Step 4: Switch DNS and Retest
| DNS Provider | Primary | Secondary | Characteristic |
|---|---|---|---|
| Cloudflare | 1.1.1.1 | 1.0.0.1 | Fastest average query time in most regions; strong privacy policy |
| 8.8.8.8 | 8.8.4.4 | Highly reliable; good uptime; queries used for Google analytics | |
| Quad9 | 9.9.9.9 | 149.112.112.112 | Blocks known malicious domains automatically |
| OpenDNS | 208.67.222.222 | 208.67.220.220 | Customizable filtering; parental control options |
Change DNS on your router's admin page (usually under WAN or Internet settings → DNS server) to affect all devices at once. After changing, flush your DNS cache: on macOS, run sudo dscacheutil -flushcache; sudo killall -HUP mDNSResponder; on Windows, ipconfig /flushdns. Then retest.
Common DNS Problem Patterns
| Symptom | Likely Cause | Fix |
|---|---|---|
| Pages load by IP, fail by domain | DNS resolver is down or unreachable | Switch to Cloudflare (1.1.1.1) or Google (8.8.8.8) |
| Pages load very slowly but eventually | DNS resolver is overloaded or slow | Switch to faster public resolver; check router DNS relay settings |
| Some sites fail, others work fine | Specific domain not resolving (DNSSEC failure, expired TTL) | Try dig against multiple resolvers; if results differ, the domain has DNS issues on the authoritative side |
| Internet works on mobile data, fails on Wi-Fi | Router's DNS relay is broken; or ISP DNS is down for that connection | Change router's DNS servers; reboot router |
| Works on one device, fails on another | Device-specific DNS cache or settings | Flush DNS cache on failing device; check device's network settings for manual DNS override |
Frequently Asked Questions
Will changing DNS make my internet faster?

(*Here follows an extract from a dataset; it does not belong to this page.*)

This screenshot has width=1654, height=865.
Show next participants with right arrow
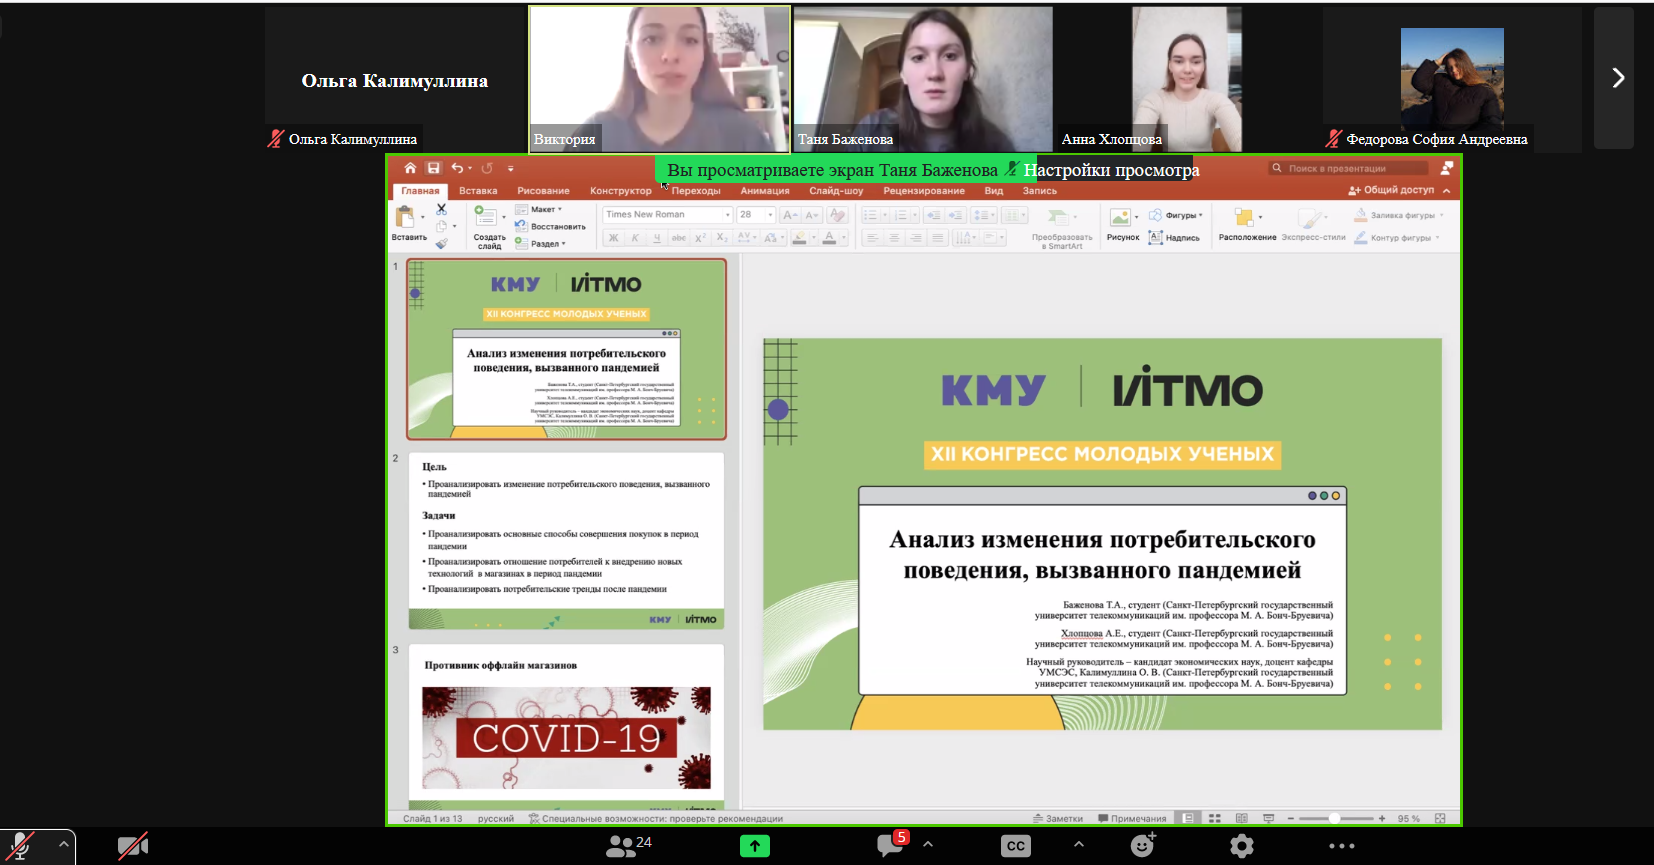pos(1617,78)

It can make page load initiation faster by reducing the time it takes to resolve domain names. Typical gains from switching from a slow ISP resolver to Cloudflare or Google are 20–200ms per DNS lookup, which is noticeable when a page requires many DNS resolutions (ads, CDN resources, analytics). It does not affect download speeds or latency once a connection to the server is established — DNS only affects the initial name resolution step. In regions where ISP DNS is particularly slow or unreliable, the improvement can be significant.
How do I know if my ISP's DNS is the problem versus the internet connection?
The test is: ping 1.1.1.1 directly (using the IP, bypassing DNS). If that ping succeeds with normal latency, your internet connection is working. If dig or nslookup to your ISP's resolver times out but dig @1.1.1.1 works, your ISP's DNS server is having a problem, not your connection. Switch to a public resolver temporarily and the problem will likely resolve immediately.
Does my router need to be rebooted after changing DNS?
No, but devices connected to the router need to release and renew their DHCP lease to get the new DNS settings. The quickest way is to disconnect and reconnect the device to Wi-Fi, or run ipconfig /release then ipconfig /renew on Windows. If you changed DNS directly on the router's WAN settings (pointing the router itself to a different upstream resolver), connected devices typically do not need to reconnect because the router is still acting as their DNS relay.
Why does DNS affect only some websites?
DNS resolution problems can be domain-specific when the issue is with a particular authoritative name server rather than your resolver. If google.com resolves fine but another domain fails, the problem is on that domain's DNS infrastructure (their name servers are down or misconfigured), not your DNS resolver or connection. Verify by querying multiple resolvers: dig @1.1.1.1 example.com and dig @8.8.8.8 example.com. If both fail, the problem is the domain's authoritative server. If one works and the other fails, it is a resolver propagation or caching issue.